Si nous donnons à ce mode d'association le nom de « solidarité», il faut dire qu'il s'agit là d'une solidarité instinctive ou biologique ; à la différence des autres formes, celle-ci est innée, inintelligente, incapable de progrès; mais elle est profondément enracinée dans notre nature, et féconde en résultats.

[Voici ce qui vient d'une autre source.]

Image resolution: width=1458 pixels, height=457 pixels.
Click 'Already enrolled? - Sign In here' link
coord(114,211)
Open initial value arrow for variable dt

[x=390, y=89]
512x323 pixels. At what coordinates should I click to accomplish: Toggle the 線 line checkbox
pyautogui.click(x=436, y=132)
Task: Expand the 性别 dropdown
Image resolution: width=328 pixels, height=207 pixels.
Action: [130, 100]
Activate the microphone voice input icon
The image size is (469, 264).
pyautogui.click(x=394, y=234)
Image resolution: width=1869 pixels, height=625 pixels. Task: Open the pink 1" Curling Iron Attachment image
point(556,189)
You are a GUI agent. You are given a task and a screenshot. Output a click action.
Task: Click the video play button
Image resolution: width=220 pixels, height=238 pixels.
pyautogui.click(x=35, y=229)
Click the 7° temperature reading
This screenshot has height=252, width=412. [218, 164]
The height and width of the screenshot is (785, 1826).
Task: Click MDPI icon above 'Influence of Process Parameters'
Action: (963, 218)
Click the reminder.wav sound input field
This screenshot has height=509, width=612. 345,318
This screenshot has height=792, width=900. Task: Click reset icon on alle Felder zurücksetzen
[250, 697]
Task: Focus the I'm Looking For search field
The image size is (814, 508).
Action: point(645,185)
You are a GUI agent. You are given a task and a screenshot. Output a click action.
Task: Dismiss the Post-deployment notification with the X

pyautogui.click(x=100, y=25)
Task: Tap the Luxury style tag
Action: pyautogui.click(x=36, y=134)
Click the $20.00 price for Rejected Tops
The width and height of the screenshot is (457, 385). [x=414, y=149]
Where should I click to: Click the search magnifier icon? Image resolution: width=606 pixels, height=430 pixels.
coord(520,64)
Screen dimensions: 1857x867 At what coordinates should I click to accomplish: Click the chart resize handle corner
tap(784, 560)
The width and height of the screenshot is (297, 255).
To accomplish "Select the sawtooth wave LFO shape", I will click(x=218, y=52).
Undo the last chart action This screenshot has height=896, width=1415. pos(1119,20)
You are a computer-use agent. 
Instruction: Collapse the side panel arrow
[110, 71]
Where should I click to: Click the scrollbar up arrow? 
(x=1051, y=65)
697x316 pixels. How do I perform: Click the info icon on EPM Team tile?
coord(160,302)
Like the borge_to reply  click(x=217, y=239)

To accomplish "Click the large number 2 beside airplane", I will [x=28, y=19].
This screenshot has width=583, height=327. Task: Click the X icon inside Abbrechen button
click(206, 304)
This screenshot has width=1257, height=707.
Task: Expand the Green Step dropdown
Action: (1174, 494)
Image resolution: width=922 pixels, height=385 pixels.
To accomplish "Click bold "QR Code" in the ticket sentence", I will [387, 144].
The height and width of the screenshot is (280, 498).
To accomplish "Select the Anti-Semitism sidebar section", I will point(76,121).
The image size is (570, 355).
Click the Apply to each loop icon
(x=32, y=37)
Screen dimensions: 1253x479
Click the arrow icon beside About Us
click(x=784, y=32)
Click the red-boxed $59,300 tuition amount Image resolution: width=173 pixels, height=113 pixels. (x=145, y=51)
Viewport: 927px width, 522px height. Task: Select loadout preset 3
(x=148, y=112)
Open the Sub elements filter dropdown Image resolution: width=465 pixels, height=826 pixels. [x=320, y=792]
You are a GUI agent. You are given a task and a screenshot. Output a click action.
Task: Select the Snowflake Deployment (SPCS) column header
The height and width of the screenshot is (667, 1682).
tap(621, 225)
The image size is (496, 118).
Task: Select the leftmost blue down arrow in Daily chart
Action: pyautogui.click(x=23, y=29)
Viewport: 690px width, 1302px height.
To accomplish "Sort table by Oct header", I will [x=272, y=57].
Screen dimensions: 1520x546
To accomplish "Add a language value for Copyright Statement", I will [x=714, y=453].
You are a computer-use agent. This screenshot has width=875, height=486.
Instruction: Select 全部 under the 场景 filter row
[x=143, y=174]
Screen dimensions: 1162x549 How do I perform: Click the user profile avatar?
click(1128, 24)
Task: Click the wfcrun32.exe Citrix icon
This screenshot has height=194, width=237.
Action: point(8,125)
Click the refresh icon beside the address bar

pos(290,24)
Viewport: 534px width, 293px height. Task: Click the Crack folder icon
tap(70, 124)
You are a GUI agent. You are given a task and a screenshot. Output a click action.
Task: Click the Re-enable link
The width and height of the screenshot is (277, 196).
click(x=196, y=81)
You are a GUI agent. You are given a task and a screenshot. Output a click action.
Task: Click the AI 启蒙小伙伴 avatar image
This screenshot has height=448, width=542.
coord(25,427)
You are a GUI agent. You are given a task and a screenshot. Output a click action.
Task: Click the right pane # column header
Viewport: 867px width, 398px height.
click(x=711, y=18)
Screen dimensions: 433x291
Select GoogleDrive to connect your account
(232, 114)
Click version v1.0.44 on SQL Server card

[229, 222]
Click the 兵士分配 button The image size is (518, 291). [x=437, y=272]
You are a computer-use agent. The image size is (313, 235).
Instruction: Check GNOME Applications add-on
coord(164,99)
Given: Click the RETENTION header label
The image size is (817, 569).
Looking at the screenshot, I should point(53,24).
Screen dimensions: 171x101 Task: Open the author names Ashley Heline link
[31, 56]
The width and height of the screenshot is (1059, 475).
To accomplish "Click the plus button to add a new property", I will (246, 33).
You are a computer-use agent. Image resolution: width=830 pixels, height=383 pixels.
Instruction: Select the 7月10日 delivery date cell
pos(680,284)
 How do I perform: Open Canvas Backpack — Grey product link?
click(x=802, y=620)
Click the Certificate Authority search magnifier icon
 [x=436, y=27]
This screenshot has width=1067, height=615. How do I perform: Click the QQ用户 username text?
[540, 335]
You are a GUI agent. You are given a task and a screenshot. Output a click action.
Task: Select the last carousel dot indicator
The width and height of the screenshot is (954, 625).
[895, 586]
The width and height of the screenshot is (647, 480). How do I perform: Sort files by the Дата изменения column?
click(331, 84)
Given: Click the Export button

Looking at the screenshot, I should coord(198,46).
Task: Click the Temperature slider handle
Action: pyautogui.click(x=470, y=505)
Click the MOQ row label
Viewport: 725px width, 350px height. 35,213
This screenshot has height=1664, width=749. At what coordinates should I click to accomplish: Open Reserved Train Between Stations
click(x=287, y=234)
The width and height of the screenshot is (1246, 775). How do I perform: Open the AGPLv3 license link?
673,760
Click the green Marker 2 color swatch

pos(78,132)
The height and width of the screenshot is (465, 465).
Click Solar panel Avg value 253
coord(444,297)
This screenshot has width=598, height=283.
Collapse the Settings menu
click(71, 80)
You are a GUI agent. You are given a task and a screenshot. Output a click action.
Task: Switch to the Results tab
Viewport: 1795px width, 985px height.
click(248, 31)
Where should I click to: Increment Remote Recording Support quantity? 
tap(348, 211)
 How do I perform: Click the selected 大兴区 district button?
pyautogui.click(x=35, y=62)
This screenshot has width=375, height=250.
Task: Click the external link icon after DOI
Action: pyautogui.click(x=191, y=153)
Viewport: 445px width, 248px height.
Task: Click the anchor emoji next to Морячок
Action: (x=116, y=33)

Groupe spontané ou plastique. — On trouve chez les animaux eux-mêmes une autre espèce de groupements, qui n'est pas biologique au sens qui vient d'être dit. La vie animale présente nombre d'actions collectives qui sont le résultat de l'expérience, qui expriment des habitudes d'action communes qui ne sont pas héritées, mais acquises. A ce point de vue, il faut reconnaître l'extrême importance, pour l'économie de la conduite animale, des impulsions telles que le jeu, l'imitation, la rivalité. Par l'exercice de ces impulsions grégaires ou quasi-sociales, et d'autres impulsions analogues, les habitudes de l'espèce sont transmises aux jeunes et perpétuées.

Mais l'action de l'éducation et de l'expérience procédant de ces impulsions implique des mécanismes d'ordre psychologique ; et elles ont aussi pour résultat des changements et des adaptations psychologiques. Par là elles forment un contraste frappant avec les activités biologiques ou instinctives, notamment aux divers points de vue suivants :

a) les modes d'activité acquis résultent d'une tradition sociale plutôt que de l’hérédité physiologique. L'ensemble des activités collectives des animaux est comme reconstitué à chaque génération ; il se transmet des vieux aux jeunes par voie d'imitation. Il se produit ainsi, sans doute, dans les actions ainsi transmises une continuité, une « hérédité sociale », comme on l'a dit, qui est tout aussi réelle et tout aussi supérieure que l'hérédité physiologique. Mais elle n'est maintenue que par l'éducation; elle se transmet par une série d'efforts individuels ; elle est acquise, spontanément ou non, par les jeunes générations, qui en ce sens offrent à la pression de la vie du groupe et de ses agencements une matière suffisamment «plastique » pour recevoir l'empreinte des traditions de la famille et de la société.

Il est évident que cette éducation spontanée, avec cette espèce de modelage des âmes individuelles qui en résulte, diffère radicalement des activités de nature strictement biologique ou instinctive. L'individu est d'autant plus plastique qu'il obéit moins aux commandements de ses instincts héréditaires. Les modifications de structure et de fonction impliquées par l'éducation requièrent une régression des réactions instinctives, qui ne souffrent point le changement; c'est seulement alors que se réalise une plasticité plus grande du système nerveux et musculaire.